A LOT of people here are excited about how well Corbyn did across the water. However, politics in the north of Ireland don't follow the same pattern, because politics here are very much shaped by the sectarian division. We've found in the last cycle of elections that the vote for the smaller alternative parties was squeezed.
At the beginning of the year, a financial scandal around the Renewable Heating Initiative program involving the DUP Assembly first minister Arlene Foster--who is currently leading negotiations with May over forming a British government--forced Sinn Fein, under tremendous public pressure, to bring down the Assembly by withdrawing its support.
That left us without a government here since January. Sinn Fein's support has subsequently grown as it is seen as taking a tougher line against the DUP.
In the last Assembly election in March of this year, Sinn Fein won more seats and the overall Unionist majority in the Assembly was lost. That's set off a dynamic here where the competition between the two biggest blocs has intensified.
We saw the DUP increase its vote in the general election on June 8 and increase its mandate in a sense. On the other hand, Sinn Fein used the increase in its support to insist on a referendum on the status of the Irish border within five years and the potential for Irish unity. The return of the question of a united Ireland has come back in a big way.
There are a lot of people voting for Sinn Fein because they are genuinely disgusted with DUP financial scandals--and for the DUP's disrespect for the Irish language, where Arlene Foster described Irish speakers as "crocodiles." They're outraged by the DUP's hostility to LGBT people, to women's rights. People are not simply voting for Sinn Fein because they're for a united Ireland--they also want to send a signal in favor of progressive issues.
On Brexit, 56 percent of people in the North voted to remain, including big remain votes in Derry, Foyle and West Belfast, while the DUP supports leaving the EU on the same terms as Theresa May.
Sinn Fein, for its part, has expressed support for some sort of special status in the relationship to the EU. Again, this has raised the question of a united Ireland as an important issue unlike any time in decades, because according to the EU's Article 49, if the North were to unify with the South, it would mean the North would automatically remain in the EU.
HAS CORBYN had an impact in Ireland? What are the prospects for the left?
THE DUP has said that they are supporting May in order to prevent Corbyn from ever becoming prime minister.
They made a big deal about Corbyn's sympathy with the IRA in the past as the basis for stopping him. And given the polarization between Sinn Fein and the DUP on the question of the Irish border, it's been harder for the socialist left to win support for an independent class position.

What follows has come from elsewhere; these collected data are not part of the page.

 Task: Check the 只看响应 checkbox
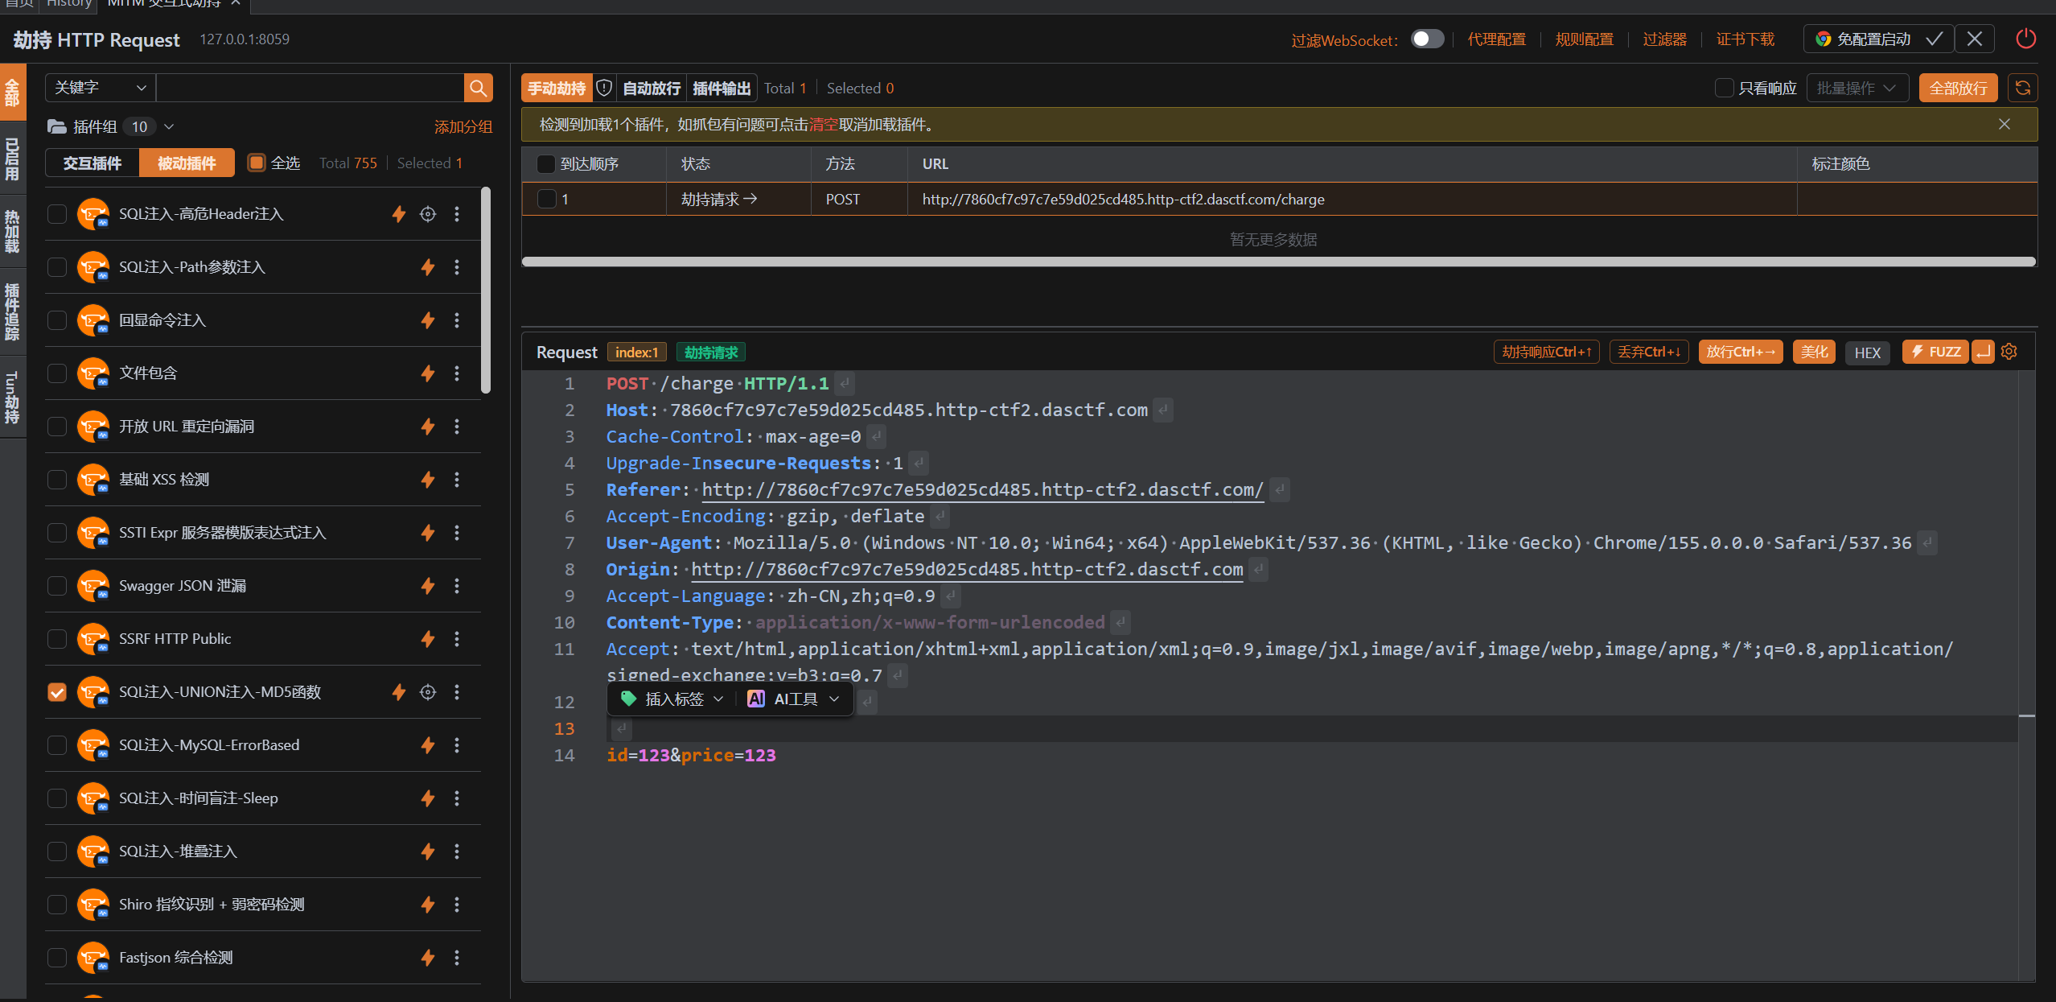pyautogui.click(x=1724, y=88)
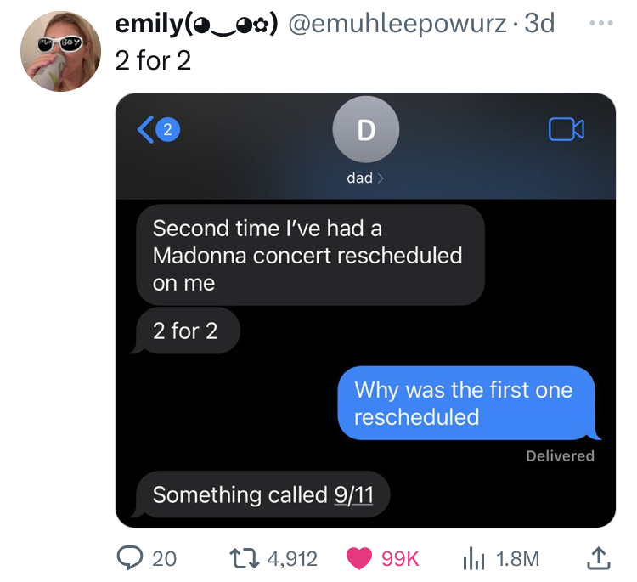
Task: Click the 99K likes count
Action: 400,559
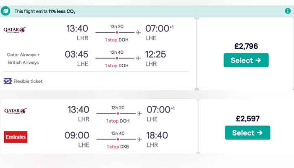Viewport: 294px width, 168px height.
Task: Click '1 stop DXB' on the Emirates flight
Action: (x=118, y=147)
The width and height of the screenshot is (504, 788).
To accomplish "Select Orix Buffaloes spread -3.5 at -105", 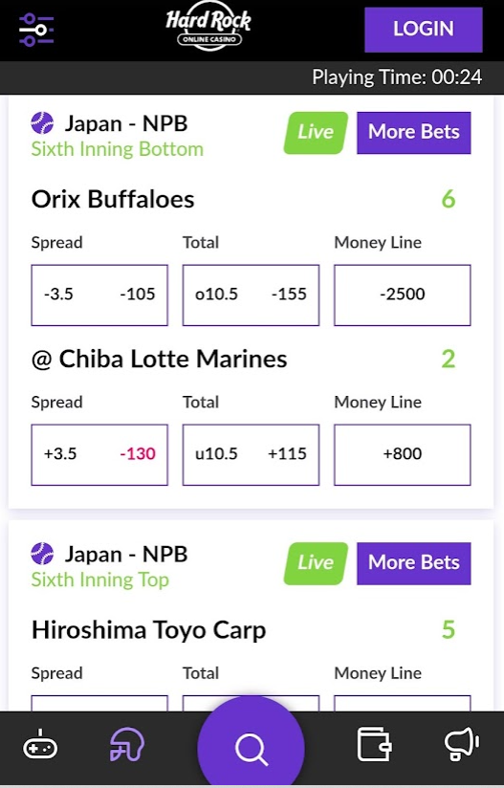I will click(99, 295).
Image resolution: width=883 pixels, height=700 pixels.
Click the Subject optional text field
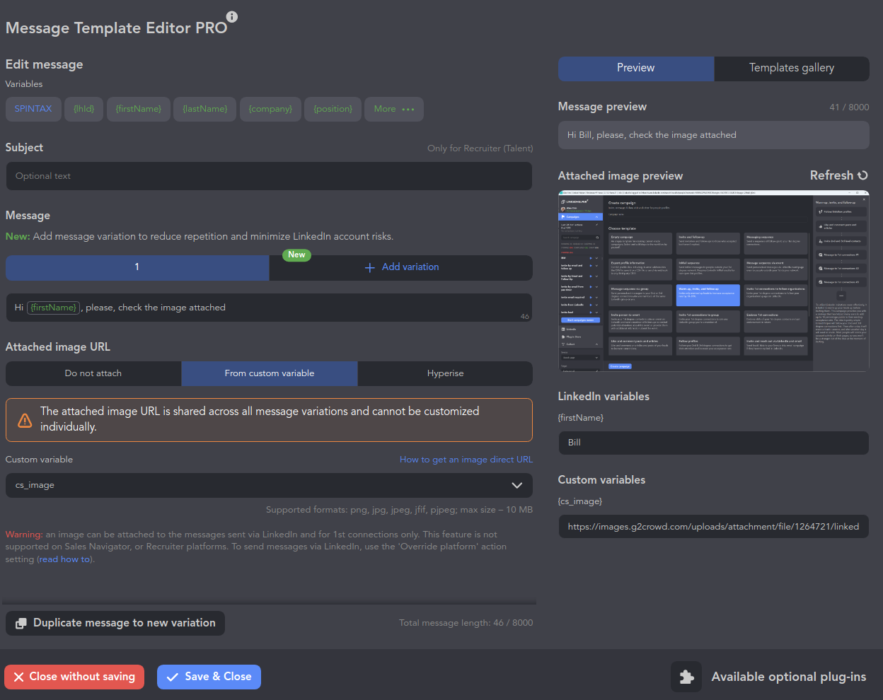pyautogui.click(x=269, y=176)
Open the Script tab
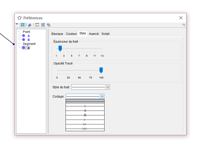Screen dimensions: 201x163 [x=105, y=34]
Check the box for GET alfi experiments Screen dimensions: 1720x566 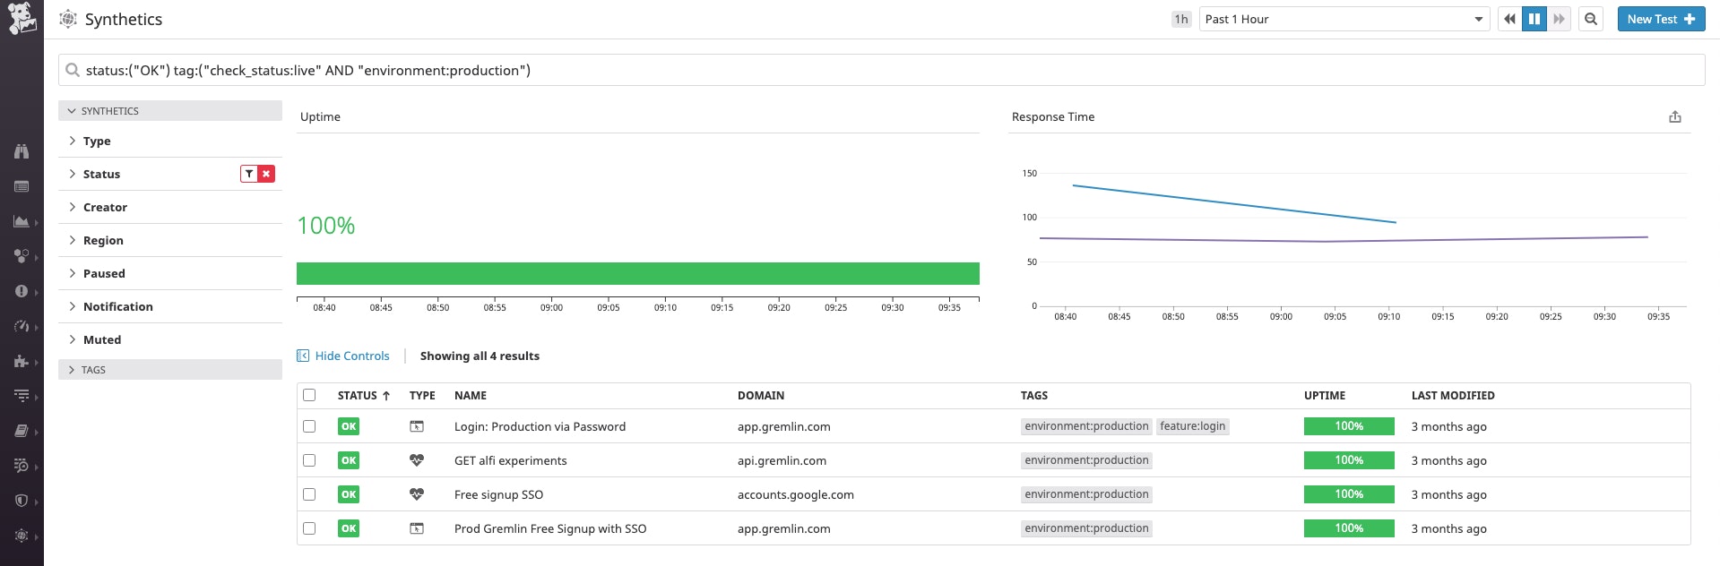tap(309, 460)
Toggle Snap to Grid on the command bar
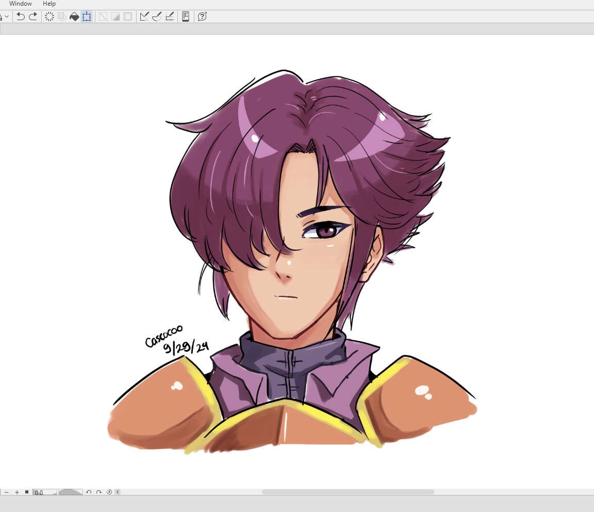Image resolution: width=594 pixels, height=512 pixels. 170,16
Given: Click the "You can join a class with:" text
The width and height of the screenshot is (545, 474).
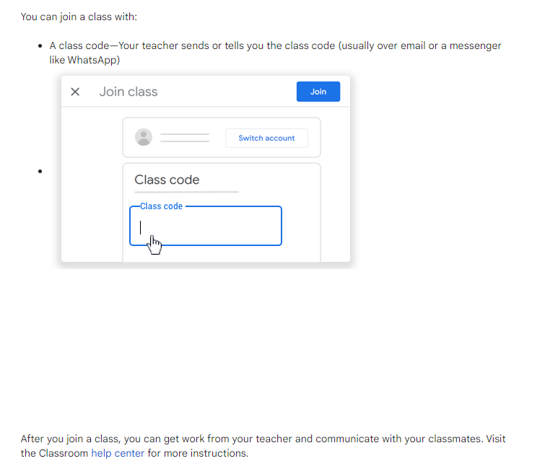Looking at the screenshot, I should (74, 16).
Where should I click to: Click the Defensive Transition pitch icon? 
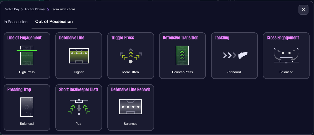(x=182, y=55)
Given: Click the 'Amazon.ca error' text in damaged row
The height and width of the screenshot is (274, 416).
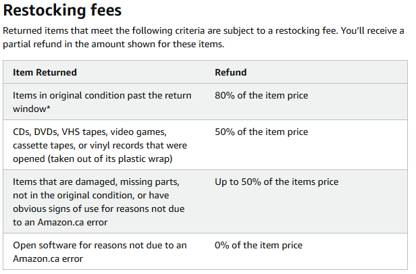Looking at the screenshot, I should pyautogui.click(x=72, y=222).
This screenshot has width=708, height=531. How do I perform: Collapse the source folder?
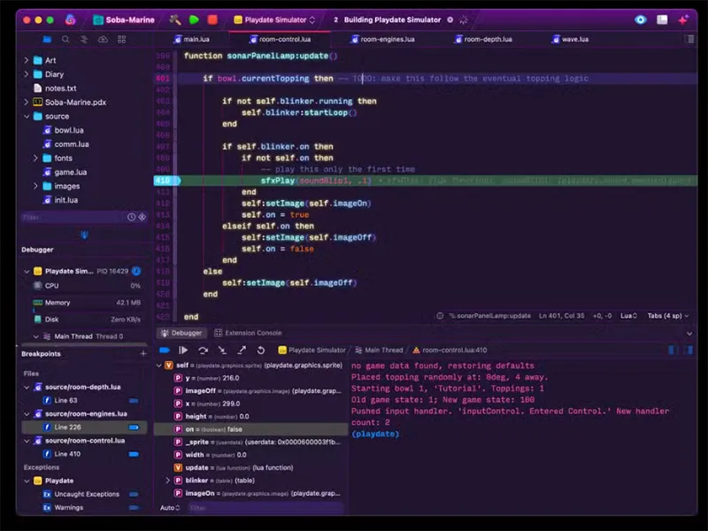27,116
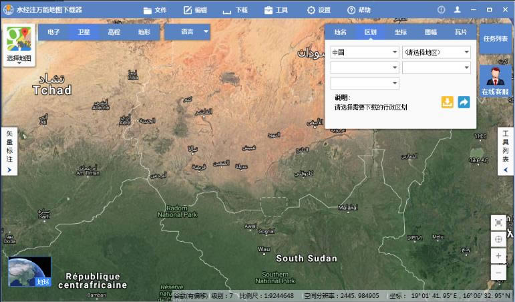
Task: Switch to the 电子 map layer
Action: pyautogui.click(x=54, y=31)
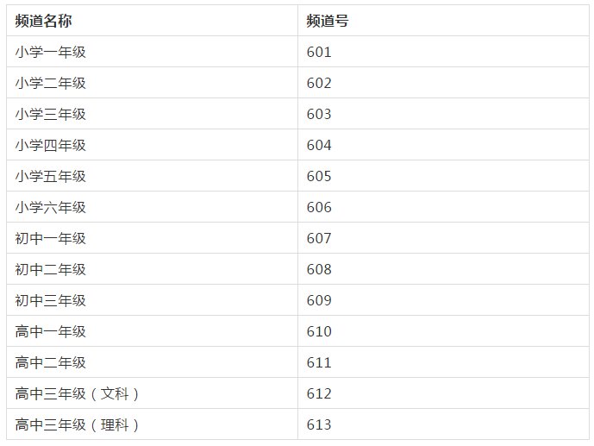This screenshot has width=594, height=446.
Task: Click the 初中一年级 cell
Action: (x=51, y=238)
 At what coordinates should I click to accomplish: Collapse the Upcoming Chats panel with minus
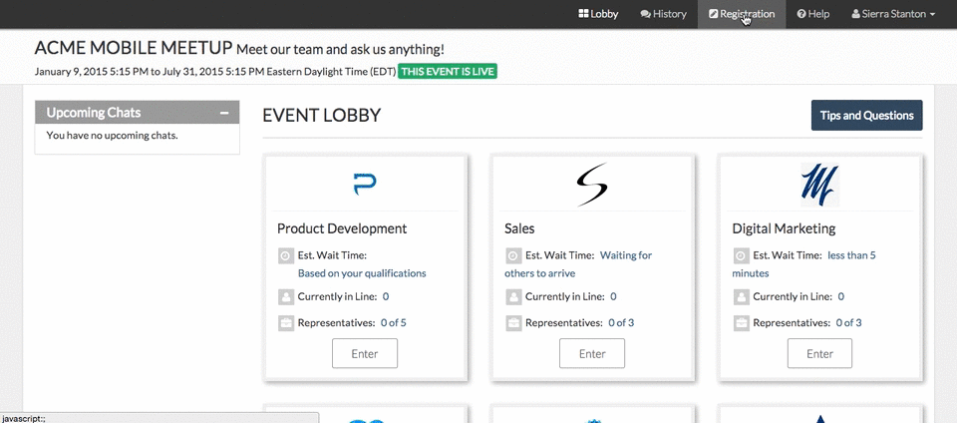click(x=224, y=113)
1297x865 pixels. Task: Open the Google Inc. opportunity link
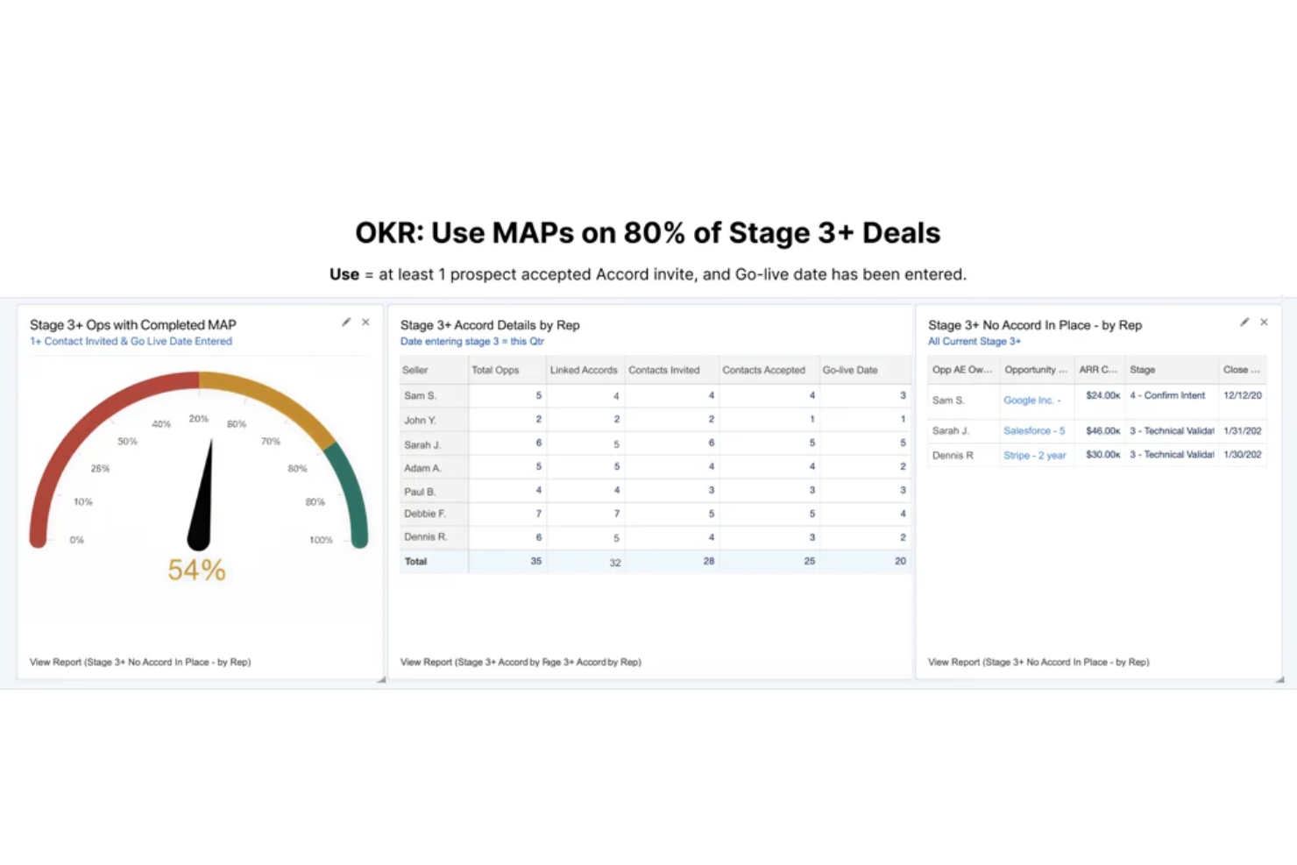[1031, 401]
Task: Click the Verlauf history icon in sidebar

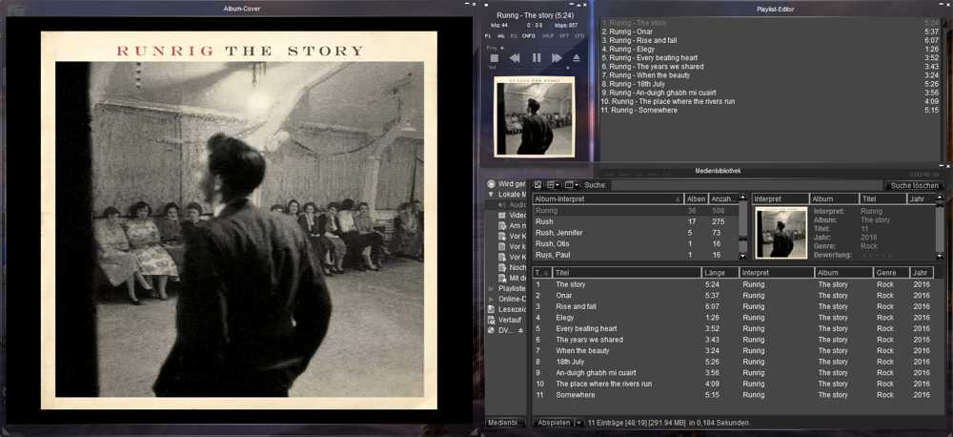Action: click(491, 320)
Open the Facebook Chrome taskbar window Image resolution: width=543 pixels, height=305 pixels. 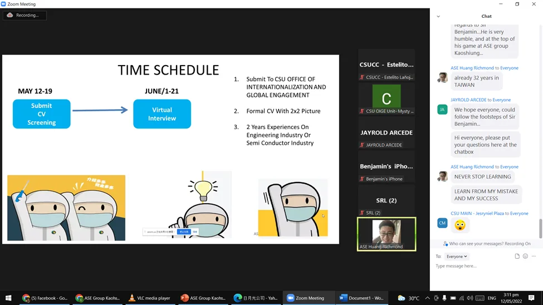[x=45, y=298]

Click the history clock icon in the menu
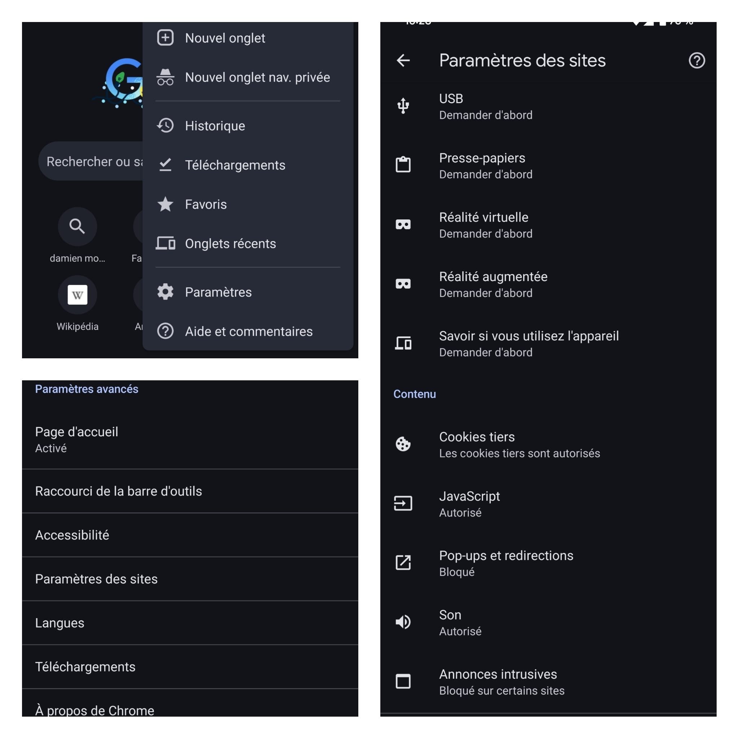click(x=165, y=125)
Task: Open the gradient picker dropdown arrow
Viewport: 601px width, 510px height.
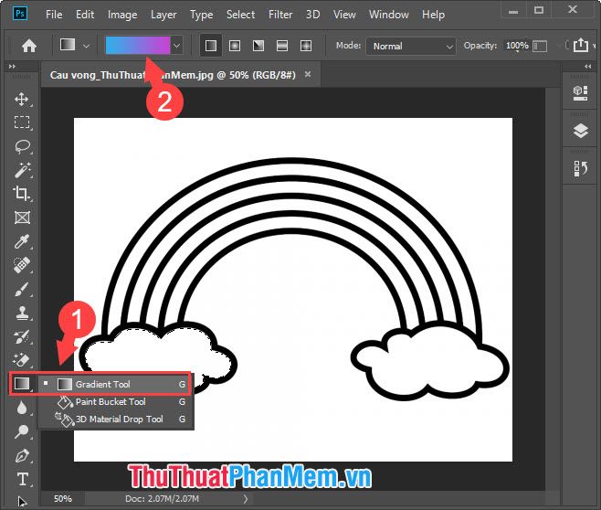Action: point(177,46)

Having said that, the DUP/Tory government has yet to be formed. They've agreed in principle to work together. However, the crisis of Grenfall has thrown everything up in the air. Nobody really knows what's going to happen.
What I would like to see, and what I think the Irish left would like to see, is the biggest possible opposition to Tory policies. We want to stop that government in its tracks and then push for the sorts of proposals that Corbyn has been talking about.
Whether that leads to the government collapsing, a new election and a chance for Corbyn to form a government, we can't say in advance. Those are all possibilities.
Here, the discussion is about whether there will be new elections for the Assembly. Can the DUP and Sinn Fein reach an agreement to restart the Assembly? We've been given the date of June 29 by the British Secretary of State for a deal to be reached or face the prospect of direct rule from London.
It's hard to tell. But there is another factor that could emerge. If there's the development of a protest mood in Britain, we'd like to see that carry over here on the streets. There are calls for mass protests on July 1 to stop the Tory government, and there's an equal marriage march planned here for that same day. People power on the streets could reshape all the calculations of the mainstream parties.